The exploration of disease mechanisms and stem cell interactions has revealed critical insights into various pathologies. A functional dissection of noncoding variants associated with rheumatoid arthritis highlighted the importance of regulatory elements in disease susceptibility, paving the way for targeted therapeutic strategies (ref: Jajodia doi.org/10.1016/j.ard.2025.04.001/). Additionally, the neurodevelopmental hijacking of oligodendrocyte lineage programs by glioblastoma cells was shown to drive tumor infiltration, emphasizing the need for understanding tumor-stem cell interactions in cancer progression (ref: Wu doi.org/10.1016/j.devcel.2025.04.022/). Moreover, the expansion of plasmablasts producing commensal-reactive IgA antibodies was identified as a predictor for chronic graft-versus-host disease (cGVHD), shedding light on the dysregulation of B cell homeostasis post-transplantation (ref: Habenicht doi.org/10.1182/blood.2024027301/). These findings underscore the intricate relationships between stem cells and disease mechanisms, highlighting the potential for novel therapeutic interventions.

Organoid models have emerged as powerful tools for studying disease mechanisms and potential therapies. Bat organoids were developed to investigate antiviral responses, revealing insights into how bats can host viruses without developing disease, which may inform strategies for pandemic preparedness (ref: Kellner doi.org/10.1038/s41590-025-02155-1/). Additionally, genetic modeling of ELP1-associated Sonic hedgehog medulloblastoma identified MDM2 as a selective therapeutic target, demonstrating the utility of organoid models in cancer research (ref: Ahmad doi.org/10.1016/j.ccell.2025.04.014/). Furthermore, the development of post-gastrulation amnioids as a stem cell-derived model of human extra-embryonic development provides a novel platform for studying early human development (ref: Gharibi doi.org/10.1016/j.cell.2025.04.025/). The integration of collecting systems in kidney organoids through innovative differentiation techniques further exemplifies the potential of organoid models in regenerative medicine (ref: Shi doi.org/10.1016/j.stem.2025.04.008/). Together, these studies highlight the versatility of organoid models in advancing our understanding of complex biological processes and disease mechanisms.

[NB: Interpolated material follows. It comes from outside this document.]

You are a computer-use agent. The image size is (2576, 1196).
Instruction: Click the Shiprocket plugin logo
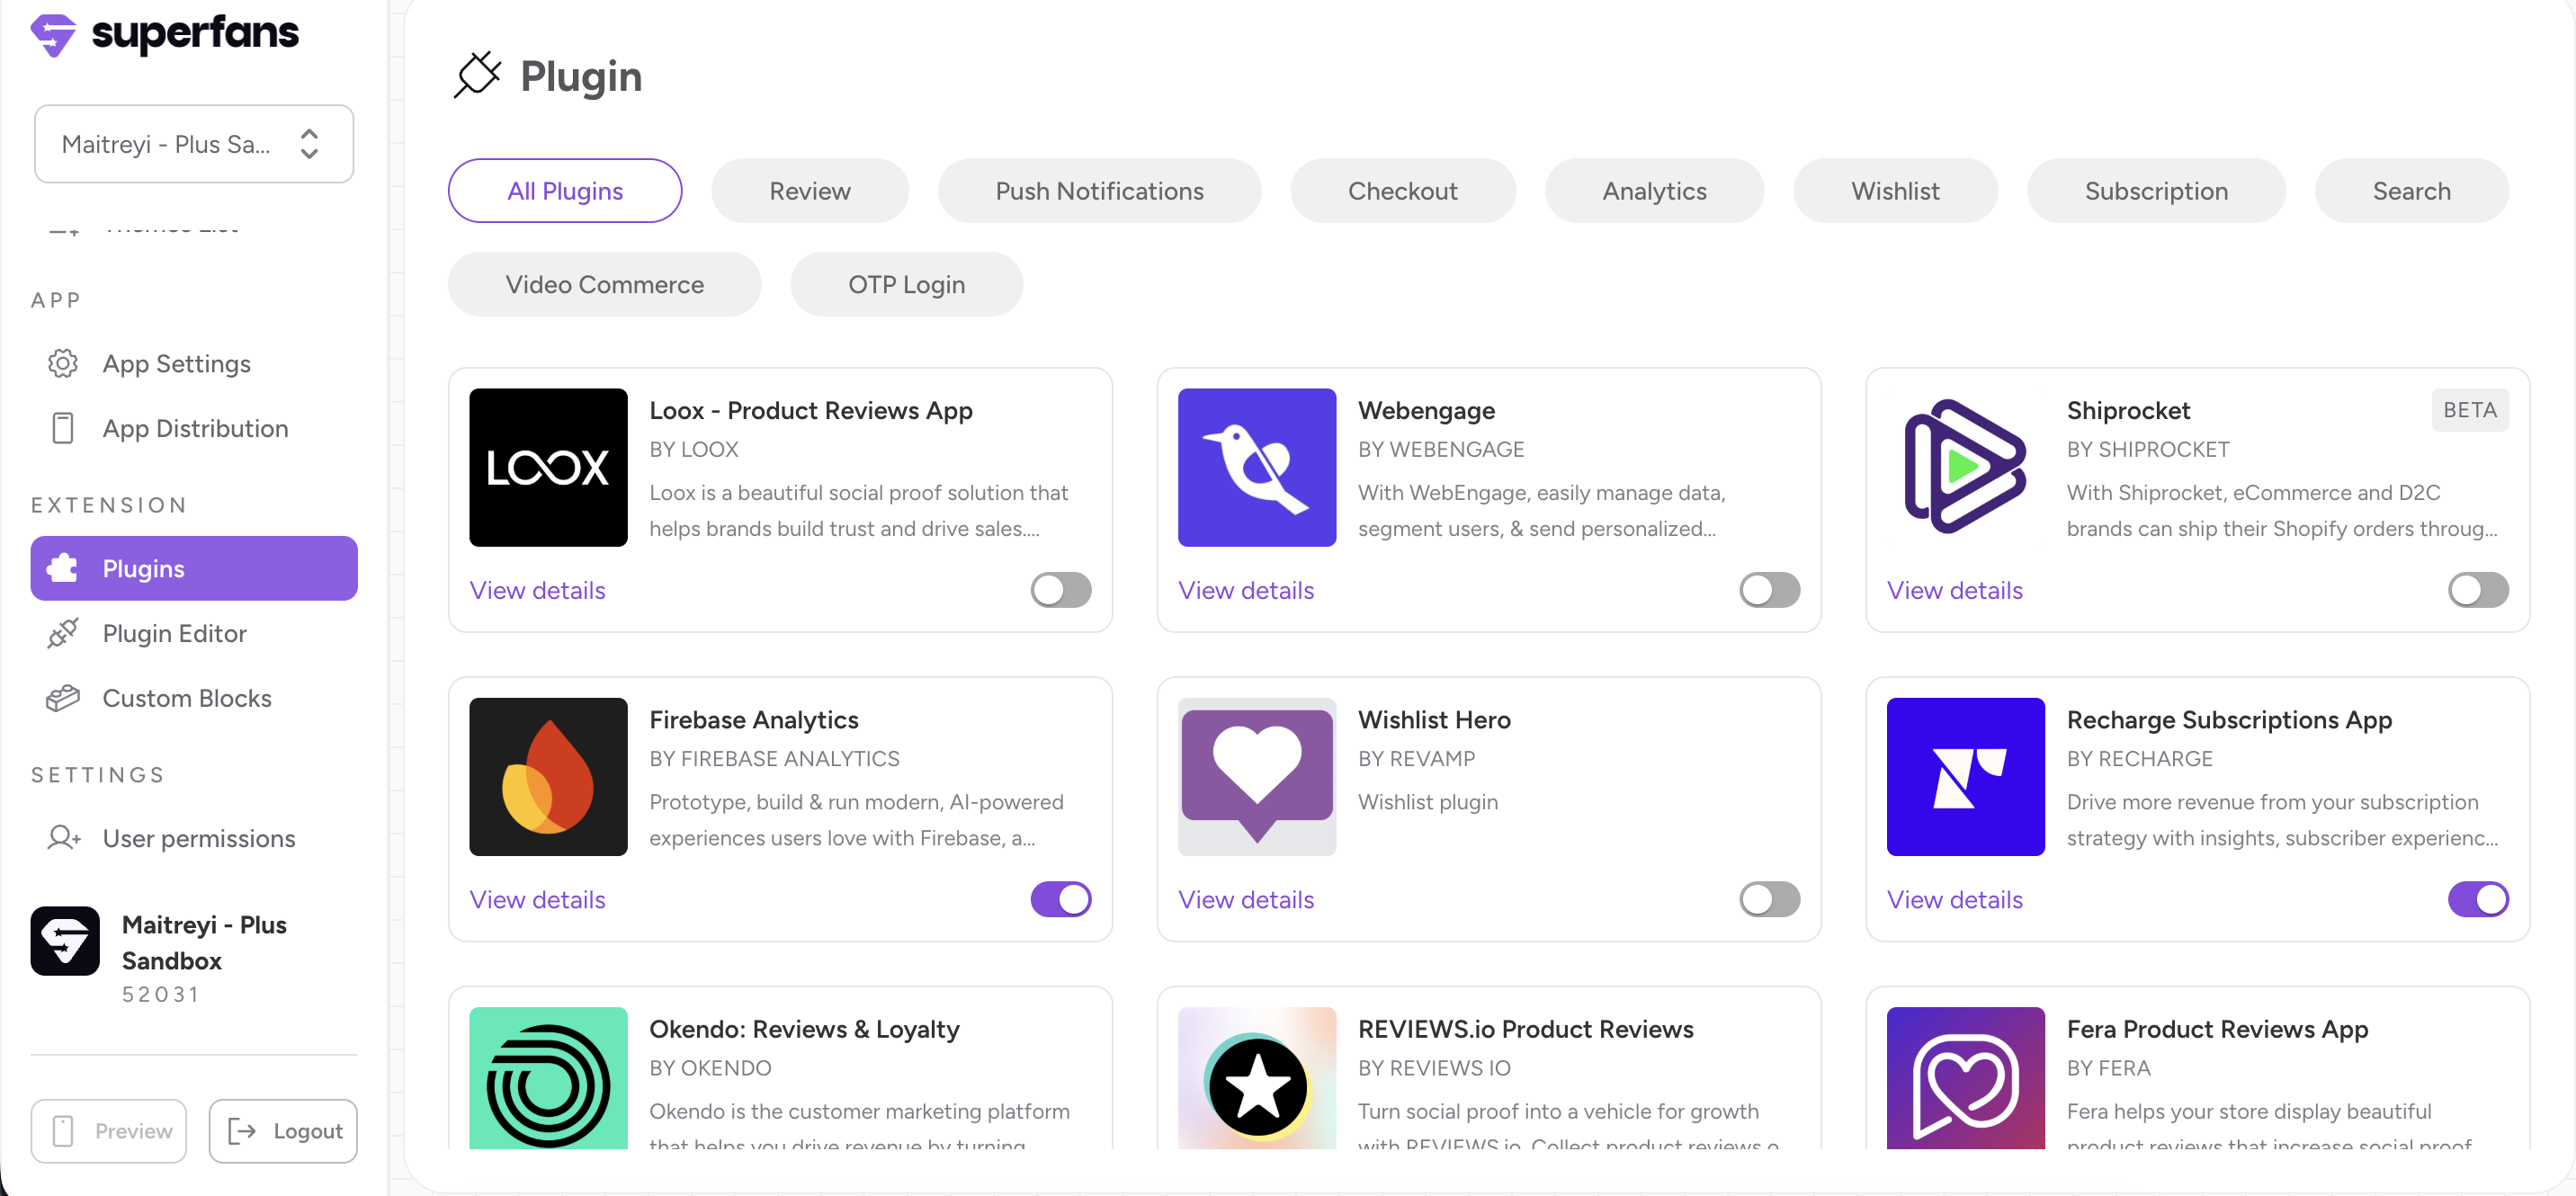[x=1965, y=467]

Stem cell therapy and regenerative medicine are rapidly evolving fields, with recent studies highlighting innovative approaches to enhance therapeutic outcomes. A phase 1/2 trial of lentiviral gene therapy for sickle cell disease demonstrated the feasibility of reduced-intensity conditioning for autologous transplantation of gene-modified hematopoietic stem cells, showing promising results in patient outcomes (ref: Grimley doi.org/10.1038/s41591-025-03662-2/). This approach may reduce the toxicities associated with traditional myeloablative conditioning regimens. Additionally, research on microbial cancer immunotherapy revealed that BCG administration reprograms hematopoietic stem and progenitor cells, enhancing myeloid-driven anti-tumor immunity (ref: Daman doi.org/10.1016/j.ccell.2025.05.002/). This finding underscores the potential of leveraging immune responses to improve cancer treatment outcomes. Furthermore, the expansion of plasmablasts producing commensal-reactive IgA antibodies was identified as a predictor for chronic graft-versus-host disease (cGVHD), emphasizing the importance of understanding immune dynamics in post-transplant settings (ref: Habenicht doi.org/10.1182/blood.2024027301/). Collectively, these studies illustrate the transformative potential of stem cell therapies in addressing complex diseases and improving patient care.